Wat wordt verwacht.
Toon alle regels uit de items waarin het woord "width" voorkomt. Hoofdletters en kleine letters tellen mee.

Gegevensset.
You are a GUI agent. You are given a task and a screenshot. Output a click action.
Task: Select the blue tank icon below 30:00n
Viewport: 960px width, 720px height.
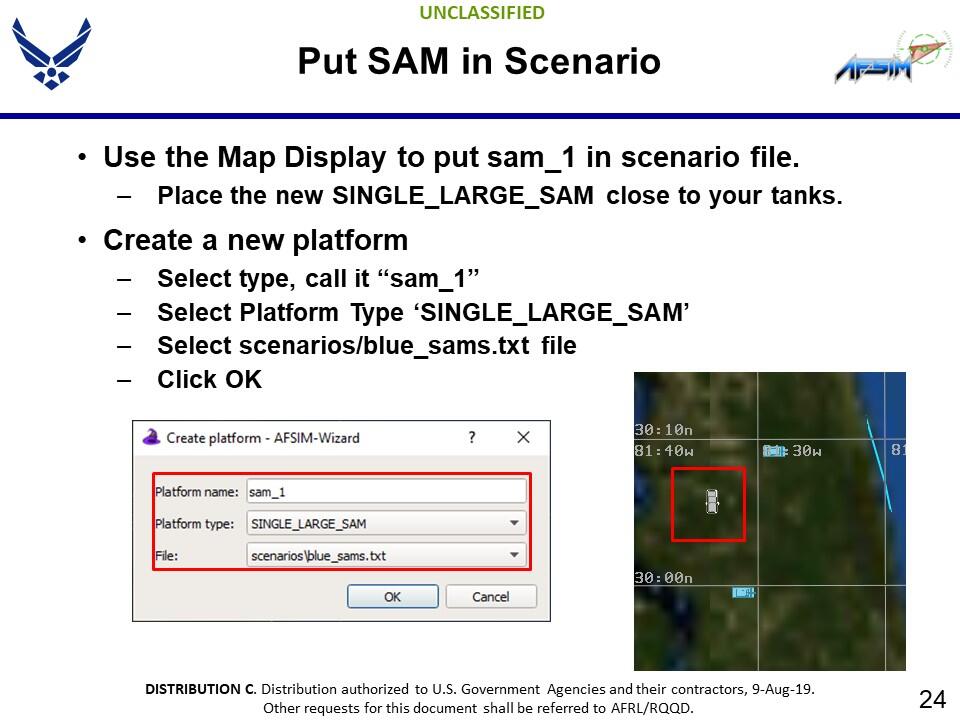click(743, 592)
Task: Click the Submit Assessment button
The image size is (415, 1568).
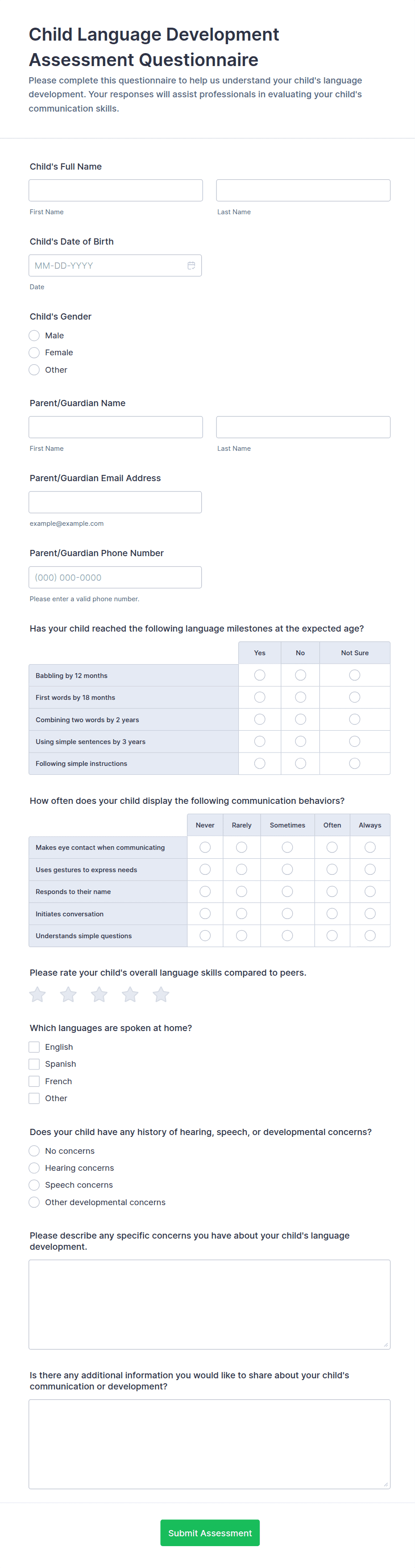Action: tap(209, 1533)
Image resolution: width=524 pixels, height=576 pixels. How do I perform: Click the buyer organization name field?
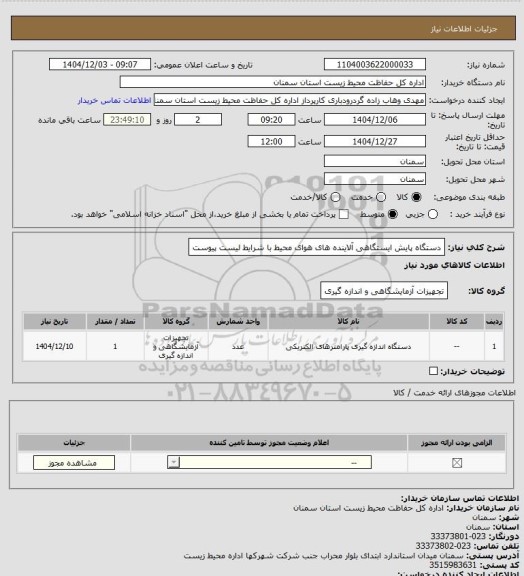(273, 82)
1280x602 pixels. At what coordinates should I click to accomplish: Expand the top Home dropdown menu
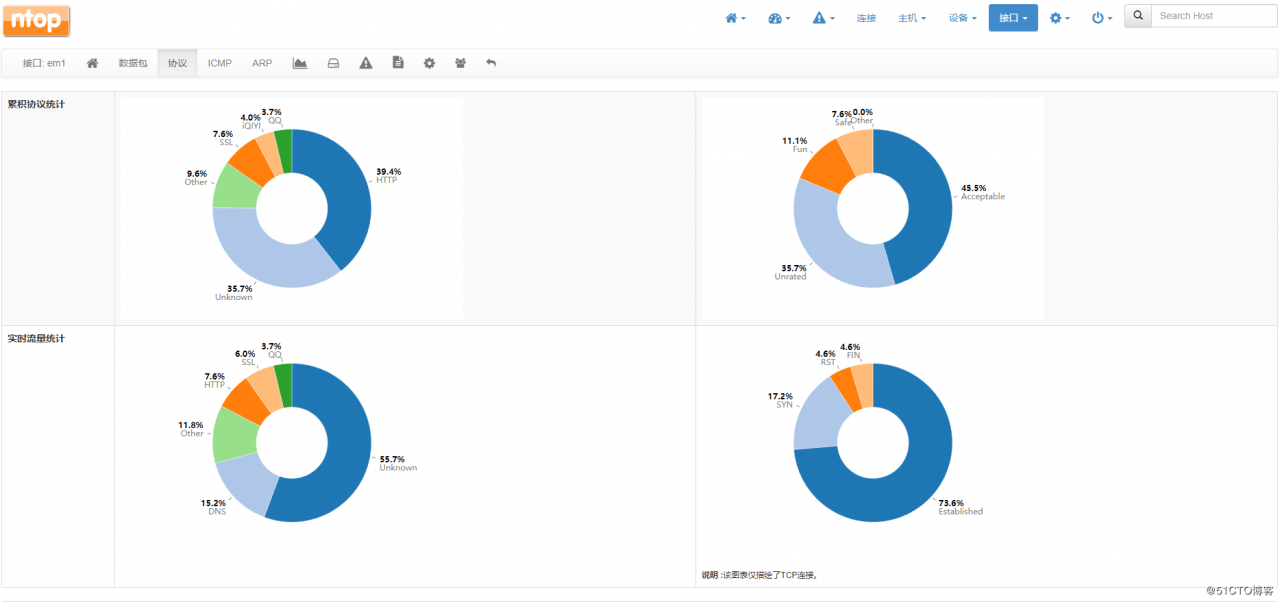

Resultaat oefening.
Viewport: 960px width, 720px height.
Image resolution: width=524 pixels, height=576 pixels. How do I perform: Click the buyer organization name field?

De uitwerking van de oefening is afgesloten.